Antoine Roquentin, a historian living in Bouville, France, begins a diary to help him explain the strange and sickening sensations that have been bothering him for the previous few days. He is not sure what exactly is wrong with him, often doubting if there is any need to keep a diary at all. Nevertheless, a few days later, he is so overcome with what he calls the Nausea, that he begins to furiously list every insignificant fact, detail, feeling, and impression occurring both inside himself and the outside world. He holds a stone, looks at a glass of beer, and tries to touch a soggy piece of paper in the street—each time sensing a worrisome and overwhelming presence.

For the past ten years, Roquentin has been researching the Marquis de Rollebon, a French aristocrat who lived during the French Revolution. Rollebon was originally from Bouville so Roquentin moved there to complete his research and write a book about him.

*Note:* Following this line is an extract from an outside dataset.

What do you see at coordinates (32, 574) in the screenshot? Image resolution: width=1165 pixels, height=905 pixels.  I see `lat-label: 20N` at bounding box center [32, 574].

But his feelings of Nausea soon extend to his research. Whenever he looks in a mirror, he is not sure if he sees his own face or Rollebon's. He soon loses interest in his work, realizing that he can never understand Rollebon as if he were still alive. Roquentin feels constrained by the past, choosing instead to live in the present.

Roquentin begins to understand that his feelings of Nausea have something to do with the question of existence. He realizes that he had been using Rollebon and the past in general to justify his own existence. Roquentin defiantly asserts his own existence, claiming that everyone else he sees is afraid to acknowledge that they exist. Focusing on the existence of objects and people, Roquentin discovers that "existence precedes essence." Looking at the root of a chestnut tree, he realizes that his perception of the root's essence, or its physical characteristics, in fact hides the truth of the object's existence. The comforting facade of tastes, colors, smells, weight, and appearance are thus the creation of the observer. Looking through the essence of objects, Roquentin is confronted with the bare existence of things, and thus the source of his Nausea.

Roquentin visits his ex-lover Anny in Paris. He had hoped that they would get back together, but is disappointed to find that they do not communicate very well. He vainly attempts to explain his feelings of Nausea to Anny, but she does not understand. They part, knowing that they will never see each other again. Back in Bouville, Roquentin resolves to free himself from the past by embracing his existence in the present. He tries to explain his views to the Self-Taught Man, a lonely cafe acquaintance, but he cannot persuade him that human love is just an essence, and that there is no purpose to existence, only "nothingness." Despite his despair and abandoning his research, Roquentin chooses to move to Paris and write a novel.